== Segment start ==
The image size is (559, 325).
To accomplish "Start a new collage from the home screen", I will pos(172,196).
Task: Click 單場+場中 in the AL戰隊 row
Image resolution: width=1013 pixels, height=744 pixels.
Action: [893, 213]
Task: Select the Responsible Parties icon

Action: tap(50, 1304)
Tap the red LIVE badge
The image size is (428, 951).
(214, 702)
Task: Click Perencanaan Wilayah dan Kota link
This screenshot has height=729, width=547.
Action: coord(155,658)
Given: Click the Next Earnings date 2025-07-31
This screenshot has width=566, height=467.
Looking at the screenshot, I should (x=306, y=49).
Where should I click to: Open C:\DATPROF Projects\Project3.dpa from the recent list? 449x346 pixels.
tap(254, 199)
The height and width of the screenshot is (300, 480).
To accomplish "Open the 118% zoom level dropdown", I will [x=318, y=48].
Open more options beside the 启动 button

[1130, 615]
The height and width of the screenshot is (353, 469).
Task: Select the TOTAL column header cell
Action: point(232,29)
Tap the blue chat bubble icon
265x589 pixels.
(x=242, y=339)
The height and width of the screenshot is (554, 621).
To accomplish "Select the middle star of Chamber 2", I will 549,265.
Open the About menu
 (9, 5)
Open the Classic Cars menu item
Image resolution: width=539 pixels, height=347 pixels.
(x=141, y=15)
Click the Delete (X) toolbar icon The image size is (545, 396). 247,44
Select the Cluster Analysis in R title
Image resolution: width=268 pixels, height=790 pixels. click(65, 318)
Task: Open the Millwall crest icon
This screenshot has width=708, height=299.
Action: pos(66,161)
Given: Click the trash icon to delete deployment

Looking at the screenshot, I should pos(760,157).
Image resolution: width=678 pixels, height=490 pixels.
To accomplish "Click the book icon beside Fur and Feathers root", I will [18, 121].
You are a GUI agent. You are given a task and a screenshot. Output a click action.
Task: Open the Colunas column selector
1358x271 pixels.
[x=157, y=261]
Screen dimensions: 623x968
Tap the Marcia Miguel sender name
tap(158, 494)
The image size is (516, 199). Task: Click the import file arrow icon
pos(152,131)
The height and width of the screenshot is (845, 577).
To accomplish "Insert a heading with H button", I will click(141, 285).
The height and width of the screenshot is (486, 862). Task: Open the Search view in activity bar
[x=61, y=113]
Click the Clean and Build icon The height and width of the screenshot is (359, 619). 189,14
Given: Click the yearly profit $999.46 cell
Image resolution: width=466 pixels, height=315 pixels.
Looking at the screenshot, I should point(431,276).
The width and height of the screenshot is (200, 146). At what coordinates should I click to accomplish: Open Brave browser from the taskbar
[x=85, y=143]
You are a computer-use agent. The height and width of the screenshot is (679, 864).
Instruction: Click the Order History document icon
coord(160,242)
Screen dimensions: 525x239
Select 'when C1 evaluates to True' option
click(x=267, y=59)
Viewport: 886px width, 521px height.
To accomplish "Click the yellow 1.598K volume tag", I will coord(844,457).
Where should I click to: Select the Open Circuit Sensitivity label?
== Segment end ==
Starting at the line that contains "You are a computer-use", retype each line through the end of the listing above and nothing else.

→ Solved exercise:
You are a computer-use agent. The height and width of the screenshot is (679, 864).
Instruction: Click the Order History document icon
coord(160,242)
Screen dimensions: 525x239
Select 'when C1 evaluates to True' option
click(x=267, y=59)
Viewport: 886px width, 521px height.
To accomplish "Click the yellow 1.598K volume tag", I will coord(844,457).
Where should I click to: Select the Open Circuit Sensitivity label?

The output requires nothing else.